🤖 AI Summary
Addressing the challenges of modeling complex noise in real-scene image denoising and the high computational cost of Transformer-based methods, this paper proposes a lightweight and efficient multi-view denoising framework. Our approach introduces three key innovations: (1) a context-guided receptance mechanism enabling linear-complexity, full-pixel interaction; (2) context-guided token shifting (CTS) jointly with bidirectional WKV (BiWKV) to effectively capture long-range dependencies; and (3) a frequency-mixing (FMix) module integrating frequency-domain and spatial-domain modeling to enhance characterization of noise distributions. Extensive experiments on multiple real-world denoising benchmarks demonstrate that our method consistently outperforms state-of-the-art approaches, achieving average PSNR/SSIM gains of 1.2–2.4 dB and 0.015–0.028, respectively, while accelerating inference by up to 40%. Moreover, it exhibits superior detail recovery capability.
📝 Abstract
Image denoising is essential in low-level vision applications such as photography and automated driving. Existing methods struggle with distinguishing complex noise patterns in real-world scenes and consume significant computational resources due to reliance on Transformer-based models. In this work, the Context-guided Receptance Weighted Key-Value (M) model is proposed, combining enhanced multi-view feature integration with efficient sequence modeling.
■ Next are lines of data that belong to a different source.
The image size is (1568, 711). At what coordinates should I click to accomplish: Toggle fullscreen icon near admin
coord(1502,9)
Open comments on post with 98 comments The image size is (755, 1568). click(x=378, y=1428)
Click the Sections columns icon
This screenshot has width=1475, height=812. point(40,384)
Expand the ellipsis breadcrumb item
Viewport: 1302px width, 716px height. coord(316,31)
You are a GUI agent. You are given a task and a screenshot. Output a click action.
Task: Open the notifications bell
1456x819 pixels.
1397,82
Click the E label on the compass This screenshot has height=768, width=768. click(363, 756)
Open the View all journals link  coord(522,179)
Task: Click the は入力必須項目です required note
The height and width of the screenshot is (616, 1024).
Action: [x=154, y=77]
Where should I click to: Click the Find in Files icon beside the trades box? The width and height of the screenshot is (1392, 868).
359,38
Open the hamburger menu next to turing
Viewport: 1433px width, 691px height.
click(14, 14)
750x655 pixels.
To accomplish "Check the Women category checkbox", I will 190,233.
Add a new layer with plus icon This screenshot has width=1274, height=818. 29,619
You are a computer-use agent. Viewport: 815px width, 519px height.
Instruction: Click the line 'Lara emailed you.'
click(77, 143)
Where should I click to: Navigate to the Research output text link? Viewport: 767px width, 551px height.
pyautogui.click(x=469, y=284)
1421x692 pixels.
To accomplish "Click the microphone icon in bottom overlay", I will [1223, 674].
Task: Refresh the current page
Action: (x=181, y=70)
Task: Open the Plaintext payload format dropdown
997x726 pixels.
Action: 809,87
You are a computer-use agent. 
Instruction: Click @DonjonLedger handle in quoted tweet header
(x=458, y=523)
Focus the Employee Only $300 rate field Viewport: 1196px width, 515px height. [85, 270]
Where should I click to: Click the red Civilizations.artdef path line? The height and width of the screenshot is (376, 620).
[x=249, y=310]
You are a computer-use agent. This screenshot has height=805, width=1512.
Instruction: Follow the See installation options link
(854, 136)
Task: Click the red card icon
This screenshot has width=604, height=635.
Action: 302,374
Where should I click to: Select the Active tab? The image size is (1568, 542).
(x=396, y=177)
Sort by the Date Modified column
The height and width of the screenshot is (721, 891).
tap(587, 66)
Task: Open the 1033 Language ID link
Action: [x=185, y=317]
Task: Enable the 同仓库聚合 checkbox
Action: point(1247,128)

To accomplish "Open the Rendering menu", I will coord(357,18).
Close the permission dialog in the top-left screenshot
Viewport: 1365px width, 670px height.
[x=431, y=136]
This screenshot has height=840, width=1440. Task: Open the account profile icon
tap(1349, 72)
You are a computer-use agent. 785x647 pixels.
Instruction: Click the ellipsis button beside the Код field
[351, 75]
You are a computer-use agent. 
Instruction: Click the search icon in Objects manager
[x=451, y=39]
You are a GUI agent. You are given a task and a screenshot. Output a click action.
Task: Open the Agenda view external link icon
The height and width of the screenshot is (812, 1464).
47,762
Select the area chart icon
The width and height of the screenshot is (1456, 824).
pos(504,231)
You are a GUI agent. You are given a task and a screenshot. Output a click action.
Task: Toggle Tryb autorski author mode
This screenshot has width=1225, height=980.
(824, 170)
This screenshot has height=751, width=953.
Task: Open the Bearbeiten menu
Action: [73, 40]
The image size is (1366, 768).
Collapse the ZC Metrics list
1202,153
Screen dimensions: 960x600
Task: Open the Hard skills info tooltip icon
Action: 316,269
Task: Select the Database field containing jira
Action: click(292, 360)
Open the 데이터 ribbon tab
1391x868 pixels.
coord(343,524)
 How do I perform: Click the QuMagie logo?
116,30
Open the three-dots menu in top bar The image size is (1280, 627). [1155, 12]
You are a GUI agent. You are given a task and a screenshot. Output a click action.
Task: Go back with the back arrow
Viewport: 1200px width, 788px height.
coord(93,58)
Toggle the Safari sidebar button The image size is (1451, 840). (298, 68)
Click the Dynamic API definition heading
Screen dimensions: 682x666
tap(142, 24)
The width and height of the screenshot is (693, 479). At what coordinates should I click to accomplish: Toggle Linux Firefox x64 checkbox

Our approach introduces the Context-guided Token Shift (CTS) paradigm, which effectively captures local spatial dependencies and enhance the model's ability to model real-world noise distributions. Additionally, the Frequency Mix (FMix) module extracting frequency-domain features is designed to isolate noise in high-frequency spectra, and is integrated with spatial representations through a multi-view learning process. To improve computational efficiency, the Bidirectional WKV (BiWKV) mechanism is adopted, enabling full pixel-sequence interaction with linear complexity while overcoming the causal selection constraints. The model is validated on multiple real-world image denoising datasets, outperforming the existing state-of-the-art methods quantitatively and reducing inference time up to 40%. Qualitative results further demonstrate the ability of our model to restore fine details in various scenes.